Working titles for this film were Masquerade, You're All I Need and Gentlemen Never Tell. The following sentence appeared onscreen following the opening credits: "The voice of the immortal [Enrico] Caruso recorded on Victor records." According to Hollywood Reporter pre-production news items, M-G-M paid $100,000 for the American rights to the Austrian film Maskerade and originally intended to produce it as a Helen Hayes vehicle. Hayes was replaced by Myrna Loy in March 1935, but two weeks after Escapade went into production, Hollywood Reporter reported that Loy and M-G-M were arguing over her "contractual status." Loy stated that she "felt herself miscast," and after a dispute with the studio, she was released from the production at her own request. The New York Times reported that Loy felt that her role of the "sobbing and giggling girl" did not suit her, and refused to continue. Loy was immediately replaced by Austrian actress Luise Rainer, who made her Hollywood debut in the film. Hollywood Reporter pre-release news items and production charts list actors Lucile Watson, Scotty Matthews, Claudelle Kaye, Edwards Davis, Antoinette Lees and Lorraine Bridges in the cast, but their appearance in the released film has not been confirmed.
According to information contained in the file for the film in the MPAA/PCA Collection at the AMPAS Library, the PCA urged that care be taken in dealing with "the situation of a wife who poses in a somewhat scanty costume, without her husband's knowledge." The PCA file also indicates that the Belgian censors approved the film only for adult audiences, and stated that "the conjugal and extra-conjugal relations are not suitable for children." In addition, censors in Australia, Vienna, Quebec, Pennsylvania, Ohio, Massachusetts, Ontario and Japan eliminated a shot of a corset and other women's clothes strewn about a room.
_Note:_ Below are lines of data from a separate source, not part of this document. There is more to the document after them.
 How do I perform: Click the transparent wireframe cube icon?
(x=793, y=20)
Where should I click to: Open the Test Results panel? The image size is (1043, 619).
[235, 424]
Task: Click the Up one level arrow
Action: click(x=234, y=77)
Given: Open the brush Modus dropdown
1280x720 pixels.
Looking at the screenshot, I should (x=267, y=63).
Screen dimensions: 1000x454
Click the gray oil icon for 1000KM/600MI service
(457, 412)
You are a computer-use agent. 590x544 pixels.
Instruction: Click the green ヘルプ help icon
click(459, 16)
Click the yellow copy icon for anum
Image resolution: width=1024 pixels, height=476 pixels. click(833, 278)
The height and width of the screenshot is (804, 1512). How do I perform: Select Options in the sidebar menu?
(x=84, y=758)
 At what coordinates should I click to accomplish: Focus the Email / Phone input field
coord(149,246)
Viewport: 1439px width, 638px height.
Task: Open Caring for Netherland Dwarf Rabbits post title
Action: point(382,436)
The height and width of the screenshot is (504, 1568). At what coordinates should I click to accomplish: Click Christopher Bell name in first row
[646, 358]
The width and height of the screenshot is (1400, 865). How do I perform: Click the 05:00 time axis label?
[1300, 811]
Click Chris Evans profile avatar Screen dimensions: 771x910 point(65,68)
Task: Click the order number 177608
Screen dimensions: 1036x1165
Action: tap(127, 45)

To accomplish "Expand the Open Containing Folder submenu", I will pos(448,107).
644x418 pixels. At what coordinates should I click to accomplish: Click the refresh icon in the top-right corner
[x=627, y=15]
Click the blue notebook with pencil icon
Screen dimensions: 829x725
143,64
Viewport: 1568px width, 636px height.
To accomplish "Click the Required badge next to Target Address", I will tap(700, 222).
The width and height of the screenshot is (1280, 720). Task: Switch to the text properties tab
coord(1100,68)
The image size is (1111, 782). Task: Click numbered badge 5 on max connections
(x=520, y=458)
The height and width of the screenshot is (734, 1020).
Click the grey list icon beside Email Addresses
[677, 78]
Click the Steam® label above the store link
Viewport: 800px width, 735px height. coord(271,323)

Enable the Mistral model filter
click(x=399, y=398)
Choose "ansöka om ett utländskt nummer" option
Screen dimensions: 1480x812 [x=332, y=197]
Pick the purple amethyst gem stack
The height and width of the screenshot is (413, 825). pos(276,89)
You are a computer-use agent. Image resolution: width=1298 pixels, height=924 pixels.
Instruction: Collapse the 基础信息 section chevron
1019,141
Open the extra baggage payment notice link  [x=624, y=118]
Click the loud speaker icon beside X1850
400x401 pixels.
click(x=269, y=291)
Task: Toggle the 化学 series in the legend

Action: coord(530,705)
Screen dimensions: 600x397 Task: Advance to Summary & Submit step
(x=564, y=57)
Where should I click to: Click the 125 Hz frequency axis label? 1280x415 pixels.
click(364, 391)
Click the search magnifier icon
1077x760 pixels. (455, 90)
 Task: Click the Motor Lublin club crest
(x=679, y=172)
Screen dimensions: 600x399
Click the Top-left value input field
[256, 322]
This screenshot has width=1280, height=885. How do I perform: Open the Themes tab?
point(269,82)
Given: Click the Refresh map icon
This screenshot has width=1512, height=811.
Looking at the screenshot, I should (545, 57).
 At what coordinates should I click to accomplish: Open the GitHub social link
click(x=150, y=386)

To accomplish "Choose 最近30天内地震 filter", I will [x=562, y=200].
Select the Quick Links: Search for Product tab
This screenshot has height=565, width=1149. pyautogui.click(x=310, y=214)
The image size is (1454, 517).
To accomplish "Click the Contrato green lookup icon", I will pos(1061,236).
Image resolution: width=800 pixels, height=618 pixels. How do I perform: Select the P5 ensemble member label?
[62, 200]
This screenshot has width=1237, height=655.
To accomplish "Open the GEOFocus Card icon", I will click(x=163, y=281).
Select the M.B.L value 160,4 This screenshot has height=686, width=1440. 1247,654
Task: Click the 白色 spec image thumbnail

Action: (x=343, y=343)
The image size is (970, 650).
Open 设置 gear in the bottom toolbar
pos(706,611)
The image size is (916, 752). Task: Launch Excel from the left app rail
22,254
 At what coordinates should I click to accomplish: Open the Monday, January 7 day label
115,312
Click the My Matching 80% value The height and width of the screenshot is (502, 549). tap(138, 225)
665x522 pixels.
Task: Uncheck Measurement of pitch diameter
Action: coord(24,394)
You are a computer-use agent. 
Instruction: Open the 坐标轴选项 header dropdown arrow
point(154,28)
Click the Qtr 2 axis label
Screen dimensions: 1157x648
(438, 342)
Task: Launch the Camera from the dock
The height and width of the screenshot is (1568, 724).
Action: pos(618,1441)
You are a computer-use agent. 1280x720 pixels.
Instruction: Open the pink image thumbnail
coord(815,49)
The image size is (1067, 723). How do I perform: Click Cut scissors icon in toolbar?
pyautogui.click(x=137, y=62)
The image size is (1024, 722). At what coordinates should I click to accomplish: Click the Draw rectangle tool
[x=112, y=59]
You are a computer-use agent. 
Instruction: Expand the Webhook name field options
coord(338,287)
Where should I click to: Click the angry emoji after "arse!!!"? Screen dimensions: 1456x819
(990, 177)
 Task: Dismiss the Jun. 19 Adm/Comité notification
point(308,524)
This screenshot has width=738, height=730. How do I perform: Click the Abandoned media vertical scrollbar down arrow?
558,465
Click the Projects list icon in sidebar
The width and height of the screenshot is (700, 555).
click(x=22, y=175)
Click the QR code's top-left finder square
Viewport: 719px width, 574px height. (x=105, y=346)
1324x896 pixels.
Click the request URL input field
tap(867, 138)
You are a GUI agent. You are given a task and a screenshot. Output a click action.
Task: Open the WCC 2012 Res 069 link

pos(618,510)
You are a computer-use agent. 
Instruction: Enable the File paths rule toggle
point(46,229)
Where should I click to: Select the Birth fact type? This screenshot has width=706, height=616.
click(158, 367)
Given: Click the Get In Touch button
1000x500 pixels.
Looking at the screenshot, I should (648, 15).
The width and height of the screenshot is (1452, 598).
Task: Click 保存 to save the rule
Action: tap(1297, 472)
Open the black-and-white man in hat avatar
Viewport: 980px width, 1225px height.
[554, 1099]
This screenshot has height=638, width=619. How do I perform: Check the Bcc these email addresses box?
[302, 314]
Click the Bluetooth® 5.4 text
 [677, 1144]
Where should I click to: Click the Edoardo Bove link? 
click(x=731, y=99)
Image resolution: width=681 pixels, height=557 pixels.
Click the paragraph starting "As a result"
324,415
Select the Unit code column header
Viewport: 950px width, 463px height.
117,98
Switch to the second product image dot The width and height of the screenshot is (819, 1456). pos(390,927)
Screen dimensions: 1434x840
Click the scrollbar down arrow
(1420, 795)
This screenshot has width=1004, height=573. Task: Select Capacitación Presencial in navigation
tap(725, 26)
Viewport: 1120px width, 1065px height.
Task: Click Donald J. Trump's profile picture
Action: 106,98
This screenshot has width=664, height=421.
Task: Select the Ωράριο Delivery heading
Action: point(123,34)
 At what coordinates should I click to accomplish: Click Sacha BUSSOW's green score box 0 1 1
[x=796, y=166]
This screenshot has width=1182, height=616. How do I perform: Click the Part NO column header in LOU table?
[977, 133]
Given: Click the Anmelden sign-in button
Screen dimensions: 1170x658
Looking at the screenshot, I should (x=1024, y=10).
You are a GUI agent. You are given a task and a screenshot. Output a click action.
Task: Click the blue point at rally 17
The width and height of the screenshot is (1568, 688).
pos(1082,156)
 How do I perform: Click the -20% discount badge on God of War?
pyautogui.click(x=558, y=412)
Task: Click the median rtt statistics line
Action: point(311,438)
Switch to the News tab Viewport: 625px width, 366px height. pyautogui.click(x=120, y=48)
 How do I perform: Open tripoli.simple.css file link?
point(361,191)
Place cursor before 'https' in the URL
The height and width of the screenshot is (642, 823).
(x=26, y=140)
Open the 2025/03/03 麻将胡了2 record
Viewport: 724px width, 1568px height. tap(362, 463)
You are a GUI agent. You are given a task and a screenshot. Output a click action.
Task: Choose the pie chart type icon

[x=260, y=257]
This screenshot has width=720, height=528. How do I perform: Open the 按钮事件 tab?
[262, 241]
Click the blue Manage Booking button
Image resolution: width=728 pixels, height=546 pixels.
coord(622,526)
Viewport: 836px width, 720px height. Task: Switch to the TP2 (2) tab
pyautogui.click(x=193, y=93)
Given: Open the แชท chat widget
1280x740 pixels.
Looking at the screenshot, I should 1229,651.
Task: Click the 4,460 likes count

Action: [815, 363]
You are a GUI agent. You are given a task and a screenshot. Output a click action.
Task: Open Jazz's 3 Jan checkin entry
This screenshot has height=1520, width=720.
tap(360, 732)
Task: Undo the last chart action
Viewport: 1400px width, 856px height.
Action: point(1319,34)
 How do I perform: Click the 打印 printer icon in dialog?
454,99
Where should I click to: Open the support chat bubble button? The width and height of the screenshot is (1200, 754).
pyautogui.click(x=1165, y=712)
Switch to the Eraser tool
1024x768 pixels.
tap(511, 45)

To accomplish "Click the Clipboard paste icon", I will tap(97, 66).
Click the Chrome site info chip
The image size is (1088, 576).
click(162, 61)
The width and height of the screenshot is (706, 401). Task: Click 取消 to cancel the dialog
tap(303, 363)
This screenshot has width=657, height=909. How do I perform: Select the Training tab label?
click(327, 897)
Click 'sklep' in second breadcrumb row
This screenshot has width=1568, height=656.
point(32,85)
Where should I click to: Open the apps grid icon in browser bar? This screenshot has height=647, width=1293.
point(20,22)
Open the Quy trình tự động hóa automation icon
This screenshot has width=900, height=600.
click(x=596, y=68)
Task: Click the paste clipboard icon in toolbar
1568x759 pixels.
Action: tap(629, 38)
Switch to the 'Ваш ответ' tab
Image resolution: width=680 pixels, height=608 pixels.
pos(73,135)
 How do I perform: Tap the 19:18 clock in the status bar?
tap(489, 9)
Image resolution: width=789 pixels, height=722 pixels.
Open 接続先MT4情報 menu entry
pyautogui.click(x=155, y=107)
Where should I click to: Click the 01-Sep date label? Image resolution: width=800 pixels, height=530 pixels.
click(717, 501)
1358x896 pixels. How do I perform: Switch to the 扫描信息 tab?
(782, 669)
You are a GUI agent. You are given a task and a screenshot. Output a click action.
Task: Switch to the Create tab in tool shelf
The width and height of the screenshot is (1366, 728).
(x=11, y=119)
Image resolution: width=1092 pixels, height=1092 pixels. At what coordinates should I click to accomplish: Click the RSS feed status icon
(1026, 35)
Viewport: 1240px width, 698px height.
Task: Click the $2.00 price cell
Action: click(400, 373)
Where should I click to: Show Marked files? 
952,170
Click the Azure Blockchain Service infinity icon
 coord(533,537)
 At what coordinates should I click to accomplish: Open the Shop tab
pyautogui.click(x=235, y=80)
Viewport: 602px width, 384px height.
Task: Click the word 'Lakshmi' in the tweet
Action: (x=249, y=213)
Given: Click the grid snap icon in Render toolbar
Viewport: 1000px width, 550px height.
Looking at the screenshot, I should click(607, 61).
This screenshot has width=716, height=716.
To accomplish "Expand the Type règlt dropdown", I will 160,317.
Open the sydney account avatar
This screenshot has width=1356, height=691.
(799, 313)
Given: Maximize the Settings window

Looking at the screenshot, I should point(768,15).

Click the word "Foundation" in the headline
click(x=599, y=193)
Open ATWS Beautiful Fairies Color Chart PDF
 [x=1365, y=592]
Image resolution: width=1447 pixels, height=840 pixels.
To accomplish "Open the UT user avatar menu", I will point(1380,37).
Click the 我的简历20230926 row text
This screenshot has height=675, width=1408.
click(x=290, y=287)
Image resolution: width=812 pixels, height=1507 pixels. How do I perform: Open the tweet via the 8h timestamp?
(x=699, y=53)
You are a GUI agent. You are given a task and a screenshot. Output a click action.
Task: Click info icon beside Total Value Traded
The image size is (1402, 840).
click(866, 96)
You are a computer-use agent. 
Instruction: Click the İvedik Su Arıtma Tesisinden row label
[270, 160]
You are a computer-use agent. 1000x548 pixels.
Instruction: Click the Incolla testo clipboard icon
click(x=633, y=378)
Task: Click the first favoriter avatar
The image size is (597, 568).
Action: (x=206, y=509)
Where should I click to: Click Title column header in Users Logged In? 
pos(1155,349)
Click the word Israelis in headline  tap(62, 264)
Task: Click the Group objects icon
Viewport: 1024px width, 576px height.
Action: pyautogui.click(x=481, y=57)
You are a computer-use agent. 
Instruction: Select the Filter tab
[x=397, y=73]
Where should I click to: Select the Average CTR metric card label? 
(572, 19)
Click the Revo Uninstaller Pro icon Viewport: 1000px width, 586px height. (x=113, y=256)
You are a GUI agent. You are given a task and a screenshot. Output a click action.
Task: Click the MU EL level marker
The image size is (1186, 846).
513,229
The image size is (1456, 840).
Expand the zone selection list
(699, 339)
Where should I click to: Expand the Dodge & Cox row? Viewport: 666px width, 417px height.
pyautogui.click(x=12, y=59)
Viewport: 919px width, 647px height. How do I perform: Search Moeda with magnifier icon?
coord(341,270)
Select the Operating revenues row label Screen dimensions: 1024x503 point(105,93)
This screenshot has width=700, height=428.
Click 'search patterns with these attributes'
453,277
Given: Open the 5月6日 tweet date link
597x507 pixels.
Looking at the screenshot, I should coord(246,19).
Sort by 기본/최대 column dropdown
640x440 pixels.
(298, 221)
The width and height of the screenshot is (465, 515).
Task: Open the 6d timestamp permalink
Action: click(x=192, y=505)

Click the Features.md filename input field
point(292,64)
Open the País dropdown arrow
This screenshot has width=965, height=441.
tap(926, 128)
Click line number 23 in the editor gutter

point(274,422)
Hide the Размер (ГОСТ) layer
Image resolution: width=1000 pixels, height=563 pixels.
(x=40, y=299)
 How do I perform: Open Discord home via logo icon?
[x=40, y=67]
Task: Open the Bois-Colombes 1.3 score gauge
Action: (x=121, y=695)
Japan also deleted a shot of doors featuring a decoration resembling the Japanese Imperial Chrysanthemum. Many censors also eliminated the line of dialogue: "A woman in that condition should be seen by two men only; her husband and her doctor, and I am both."
A December 1935 Hollywood Reporter news item notes that M-G-M purchased the rights to the Austrian film Episode, the sequel to Maskerade, and planned to remake it either in Hollywood or in London under Ben Goetz's supervision. M-G-M never produced Episode, but Warner Bros. made it in 1940 under the title My Love Came Back (see below).